Snapshot Fluence Node
Solution Overview
We implemented a Typescript Fluence peer to validate the timestamp of Snapshot events, i.e., proposals and votes, against the node-local timestamp, all UTC. The Snapshot event is presented as a signed EIP712 document which is also verified.
The implemented peer exposes select interfaces to be used with Aqua and operates as a nearly fully functional peer lacking predominantly the ability to run arbitrary Wasm services. In that sense, the node may be considered a special-purpose service node. In order to facilitate the validations, the peer accepts either an EIP712 json string or link to an url for an EIP712 json string representation, e.g., IPFS. The high-level process is depicted in Figure 1.
sequenceDiagram
title: Figure 1: Stylized Validation Process
participant E as Snapshot Event [Proposal, Vote]
participant N as Node
participant D as Snapshot Distributed DB
alt call
E ->> N: Request Validation
else poll
N ->> E: Poll for Validation request -- Not implemented
end
alt eip url
N ->> N: Fetch And Validate EIP712
else eip json string
N ->> N: Validate EIP712
end
N ->> N: Persist Result Locally (SQLite)
N ->> D: Persist result -- NOT implemented
The PoC implementation does not provide integration with external Snapshot distributed persistence but allows for easy extension to incorporate exogenous storage solutions. The validation process, including not implemented checks, can be found in eip_validation and the local persistence in local sqlite.
In order to access the services with Aqua, please see implementation, which can be fired from a Typescript client, another peer or the fldist
command line tool.
In addition, Aqua can be used to query a Peer's local database for already processed validations. This allows new peers, for example, to build up a local history of previously validated events, if so desired. Please note that a consensus algorithm should be implemented and used to manage the sync process. The query process is outlined in Figure 2 below and the Aqua queries are located in snapshot aqua.

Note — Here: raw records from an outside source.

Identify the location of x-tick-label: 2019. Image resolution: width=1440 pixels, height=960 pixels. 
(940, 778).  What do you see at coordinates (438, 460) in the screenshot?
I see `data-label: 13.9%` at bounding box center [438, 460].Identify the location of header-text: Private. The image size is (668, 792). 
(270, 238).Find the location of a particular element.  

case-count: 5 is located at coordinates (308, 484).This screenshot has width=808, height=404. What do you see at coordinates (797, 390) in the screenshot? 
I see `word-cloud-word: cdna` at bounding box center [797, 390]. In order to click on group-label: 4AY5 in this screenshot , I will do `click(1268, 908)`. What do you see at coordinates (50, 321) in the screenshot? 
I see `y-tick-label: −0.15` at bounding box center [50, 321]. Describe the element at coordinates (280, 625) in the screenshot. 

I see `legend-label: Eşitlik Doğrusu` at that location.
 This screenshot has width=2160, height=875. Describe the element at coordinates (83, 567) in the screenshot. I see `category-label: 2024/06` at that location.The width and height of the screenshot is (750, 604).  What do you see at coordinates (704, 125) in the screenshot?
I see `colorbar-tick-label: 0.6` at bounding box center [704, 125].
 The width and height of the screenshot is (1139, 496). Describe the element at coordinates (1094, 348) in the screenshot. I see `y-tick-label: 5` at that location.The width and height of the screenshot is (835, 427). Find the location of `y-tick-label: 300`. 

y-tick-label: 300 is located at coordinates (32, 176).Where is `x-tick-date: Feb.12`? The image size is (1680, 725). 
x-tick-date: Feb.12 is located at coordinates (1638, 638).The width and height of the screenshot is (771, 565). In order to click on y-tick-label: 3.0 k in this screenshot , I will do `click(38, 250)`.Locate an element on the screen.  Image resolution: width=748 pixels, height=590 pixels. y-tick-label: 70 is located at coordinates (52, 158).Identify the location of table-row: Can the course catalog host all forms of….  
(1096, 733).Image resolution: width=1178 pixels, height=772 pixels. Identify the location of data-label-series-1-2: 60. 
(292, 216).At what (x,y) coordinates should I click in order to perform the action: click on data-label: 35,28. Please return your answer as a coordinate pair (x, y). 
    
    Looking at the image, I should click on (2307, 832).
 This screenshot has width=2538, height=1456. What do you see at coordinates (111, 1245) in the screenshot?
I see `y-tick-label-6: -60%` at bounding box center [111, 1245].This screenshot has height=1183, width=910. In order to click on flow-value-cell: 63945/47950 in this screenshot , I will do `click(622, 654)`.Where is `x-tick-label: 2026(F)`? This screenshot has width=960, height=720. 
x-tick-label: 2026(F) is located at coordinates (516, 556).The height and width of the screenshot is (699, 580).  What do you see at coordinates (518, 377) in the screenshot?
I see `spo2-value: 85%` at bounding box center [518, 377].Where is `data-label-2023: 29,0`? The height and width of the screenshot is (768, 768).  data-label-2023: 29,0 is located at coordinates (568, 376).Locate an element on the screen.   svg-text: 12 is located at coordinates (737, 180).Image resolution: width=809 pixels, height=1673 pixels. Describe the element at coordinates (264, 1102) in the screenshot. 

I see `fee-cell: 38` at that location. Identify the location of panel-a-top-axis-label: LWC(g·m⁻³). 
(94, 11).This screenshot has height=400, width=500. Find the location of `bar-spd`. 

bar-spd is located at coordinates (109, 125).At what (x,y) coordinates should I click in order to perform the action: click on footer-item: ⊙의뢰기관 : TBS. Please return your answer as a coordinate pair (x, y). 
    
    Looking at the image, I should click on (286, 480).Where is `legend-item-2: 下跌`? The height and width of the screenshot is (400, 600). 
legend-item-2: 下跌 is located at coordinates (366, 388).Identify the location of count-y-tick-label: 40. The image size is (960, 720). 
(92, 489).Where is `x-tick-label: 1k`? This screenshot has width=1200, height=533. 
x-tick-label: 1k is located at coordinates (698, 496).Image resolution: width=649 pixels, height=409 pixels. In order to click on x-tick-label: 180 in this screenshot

The peer-local SQLite table is implemented as:
snapshot_id integer unique,
event_address text,
event_signature text,
eip712_doc blob,
peer_id text,
timestamp integer,
eip_validation boolean,
ts_validation boolean,
signed_response text
sequenceDiagram
title: Figure 2: Stylized Node Query
participant Q as Querying Peer
participant N as Data Peer
alt with snapshot id
Q ->> N: query record against snapshot id
N ->> Q: return 0 or 1 result
else all records
Q ->> N: query all records -- currently limited to 100, no pagination implemented
N ->> Q: return 0 or more records
end
TODO:
[ ] Change wallet to use Peer secret key [ ] Save Keypair to password protected (local) file
Running A Peer
Install the Node dependencies and start the peer in the `` directory:
npm i
npm start
Or run with:
nohup node start &
for a long-running daemon.
With the node up and running, we can access the validation and query capabilities with Aqua initiated from any other (client) peer including a browser. We can currently call the validation process from Aqua with two methods: validate
and validate_from_url
with the former accepting a json string and the later the url to a json body.